The records:
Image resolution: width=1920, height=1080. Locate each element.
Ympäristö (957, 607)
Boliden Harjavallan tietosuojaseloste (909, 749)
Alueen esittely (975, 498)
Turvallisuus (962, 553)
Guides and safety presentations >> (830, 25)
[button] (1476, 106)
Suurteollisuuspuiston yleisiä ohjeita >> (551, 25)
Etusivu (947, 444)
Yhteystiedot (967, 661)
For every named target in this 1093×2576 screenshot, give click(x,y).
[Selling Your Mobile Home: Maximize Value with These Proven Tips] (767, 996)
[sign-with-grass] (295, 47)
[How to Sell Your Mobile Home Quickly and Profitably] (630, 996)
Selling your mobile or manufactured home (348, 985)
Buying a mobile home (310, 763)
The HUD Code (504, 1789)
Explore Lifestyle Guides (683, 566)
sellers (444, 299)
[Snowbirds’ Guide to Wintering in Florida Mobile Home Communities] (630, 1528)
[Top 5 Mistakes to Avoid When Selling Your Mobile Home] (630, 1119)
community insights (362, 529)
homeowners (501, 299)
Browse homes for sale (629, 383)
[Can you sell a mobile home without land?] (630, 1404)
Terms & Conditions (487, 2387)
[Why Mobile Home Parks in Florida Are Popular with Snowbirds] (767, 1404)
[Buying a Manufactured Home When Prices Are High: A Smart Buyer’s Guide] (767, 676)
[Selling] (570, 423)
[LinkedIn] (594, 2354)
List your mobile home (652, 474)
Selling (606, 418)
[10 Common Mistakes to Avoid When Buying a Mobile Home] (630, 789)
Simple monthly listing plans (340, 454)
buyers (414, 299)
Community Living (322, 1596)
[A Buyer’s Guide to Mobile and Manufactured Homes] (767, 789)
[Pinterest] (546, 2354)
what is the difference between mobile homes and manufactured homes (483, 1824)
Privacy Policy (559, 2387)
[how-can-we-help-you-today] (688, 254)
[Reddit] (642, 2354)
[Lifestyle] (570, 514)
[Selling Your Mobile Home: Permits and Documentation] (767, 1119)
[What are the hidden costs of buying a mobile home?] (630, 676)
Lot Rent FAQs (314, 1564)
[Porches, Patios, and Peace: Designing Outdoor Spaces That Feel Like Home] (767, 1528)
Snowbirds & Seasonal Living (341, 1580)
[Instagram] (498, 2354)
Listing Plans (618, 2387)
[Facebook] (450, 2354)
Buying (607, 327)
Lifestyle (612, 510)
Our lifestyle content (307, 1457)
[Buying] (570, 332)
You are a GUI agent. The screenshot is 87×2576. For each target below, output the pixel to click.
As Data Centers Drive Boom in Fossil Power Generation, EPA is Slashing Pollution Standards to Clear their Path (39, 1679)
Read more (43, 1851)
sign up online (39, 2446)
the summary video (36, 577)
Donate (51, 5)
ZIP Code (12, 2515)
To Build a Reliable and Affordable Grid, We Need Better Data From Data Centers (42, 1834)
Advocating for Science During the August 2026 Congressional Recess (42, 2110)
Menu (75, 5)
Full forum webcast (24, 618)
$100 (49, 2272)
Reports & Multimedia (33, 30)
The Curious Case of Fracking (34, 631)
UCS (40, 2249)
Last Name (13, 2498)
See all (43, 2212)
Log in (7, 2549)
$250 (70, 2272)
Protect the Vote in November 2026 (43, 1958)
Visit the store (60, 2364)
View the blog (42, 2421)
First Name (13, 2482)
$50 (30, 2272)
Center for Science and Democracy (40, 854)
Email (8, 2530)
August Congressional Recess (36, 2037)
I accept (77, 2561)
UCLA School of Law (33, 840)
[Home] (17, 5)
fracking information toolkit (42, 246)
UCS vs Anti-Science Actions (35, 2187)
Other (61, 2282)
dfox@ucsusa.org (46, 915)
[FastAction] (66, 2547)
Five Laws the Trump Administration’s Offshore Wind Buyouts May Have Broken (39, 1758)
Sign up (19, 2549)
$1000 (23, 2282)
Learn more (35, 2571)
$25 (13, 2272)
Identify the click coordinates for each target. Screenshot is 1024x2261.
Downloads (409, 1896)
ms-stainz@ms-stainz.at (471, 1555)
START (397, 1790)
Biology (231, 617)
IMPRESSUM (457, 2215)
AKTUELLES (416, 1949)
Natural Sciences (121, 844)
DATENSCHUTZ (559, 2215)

Aim of the task:
Each line in the listing needs to be copied exactly.

Answer box:
Image resolution: width=1920, height=1080. Locate each element.
Ympäristö (957, 607)
Boliden Harjavallan tietosuojaseloste (909, 749)
Alueen esittely (975, 498)
Turvallisuus (962, 553)
Guides and safety presentations >> (830, 25)
[button] (1476, 106)
Suurteollisuuspuiston yleisiä ohjeita >> (551, 25)
Etusivu (947, 444)
Yhteystiedot (967, 661)
For every named target in this 1093×2576 screenshot, give click(x,y).
[Selling Your Mobile Home: Maximize Value with These Proven Tips] (767, 996)
[sign-with-grass] (295, 47)
[How to Sell Your Mobile Home Quickly and Profitably] (630, 996)
Selling your mobile or manufactured home (348, 985)
Buying a mobile home (310, 763)
The HUD Code (504, 1789)
Explore Lifestyle Guides (683, 566)
sellers (444, 299)
[Snowbirds’ Guide to Wintering in Florida Mobile Home Communities] (630, 1528)
[Top 5 Mistakes to Avoid When Selling Your Mobile Home] (630, 1119)
community insights (362, 529)
homeowners (501, 299)
Browse homes for sale (629, 383)
[Can you sell a mobile home without land?] (630, 1404)
Terms & Conditions (487, 2387)
[Why Mobile Home Parks in Florida Are Popular with Snowbirds] (767, 1404)
[Buying a Manufactured Home When Prices Are High: A Smart Buyer’s Guide] (767, 676)
[Selling] (570, 423)
[LinkedIn] (594, 2354)
List your mobile home (652, 474)
Selling (606, 418)
[10 Common Mistakes to Avoid When Buying a Mobile Home] (630, 789)
Simple monthly listing plans (340, 454)
buyers (414, 299)
Community Living (322, 1596)
[A Buyer’s Guide to Mobile and Manufactured Homes] (767, 789)
[Pinterest] (546, 2354)
what is the difference between mobile homes and manufactured homes (483, 1824)
Privacy Policy (559, 2387)
[how-can-we-help-you-today] (688, 254)
[Reddit] (642, 2354)
[Lifestyle] (570, 514)
[Selling Your Mobile Home: Permits and Documentation] (767, 1119)
[What are the hidden costs of buying a mobile home?] (630, 676)
Lot Rent FAQs (314, 1564)
[Porches, Patios, and Peace: Designing Outdoor Spaces That Feel Like Home] (767, 1528)
Snowbirds & Seasonal Living (341, 1580)
[Instagram] (498, 2354)
Listing Plans (618, 2387)
[Facebook] (450, 2354)
Buying (607, 327)
Lifestyle (612, 510)
Our lifestyle content (307, 1457)
[Buying] (570, 332)
You are a GUI agent. The screenshot is 87×2576. For each target below, output the pixel to click.
As Data Centers Drive Boom in Fossil Power Generation, EPA is Slashing Pollution Standards to Clear their Path (39, 1679)
Read more (43, 1851)
sign up online (39, 2446)
the summary video (36, 577)
Donate (51, 5)
ZIP Code (12, 2515)
To Build a Reliable and Affordable Grid, We Need Better Data From Data Centers (42, 1834)
Advocating for Science During the August 2026 Congressional Recess (42, 2110)
Menu (75, 5)
Full forum webcast (24, 618)
$100 (49, 2272)
Reports & Multimedia (33, 30)
The Curious Case of Fracking (34, 631)
UCS (40, 2249)
Last Name (13, 2498)
See all (43, 2212)
Log in (7, 2549)
$250 (70, 2272)
Protect the Vote in November 2026 (43, 1958)
Visit the store (60, 2364)
View the blog (42, 2421)
First Name (13, 2482)
$50 (30, 2272)
Center for Science and Democracy (40, 854)
Email (8, 2530)
August Congressional Recess (36, 2037)
I accept (77, 2561)
UCLA School of Law (33, 840)
[Home] (17, 5)
fracking information toolkit (42, 246)
UCS vs Anti-Science Actions (35, 2187)
Other (61, 2282)
dfox@ucsusa.org (46, 915)
[FastAction] (66, 2547)
Five Laws the Trump Administration’s Offshore Wind Buyouts May Have Broken (39, 1758)
Sign up (19, 2549)
$1000 (23, 2282)
Learn more (35, 2571)
$25 (13, 2272)
Identify the click coordinates for each target. Screenshot is 1024x2261.
Downloads (409, 1896)
ms-stainz@ms-stainz.at (471, 1555)
START (397, 1790)
Biology (231, 617)
IMPRESSUM (457, 2215)
AKTUELLES (416, 1949)
Natural Sciences (121, 844)
DATENSCHUTZ (559, 2215)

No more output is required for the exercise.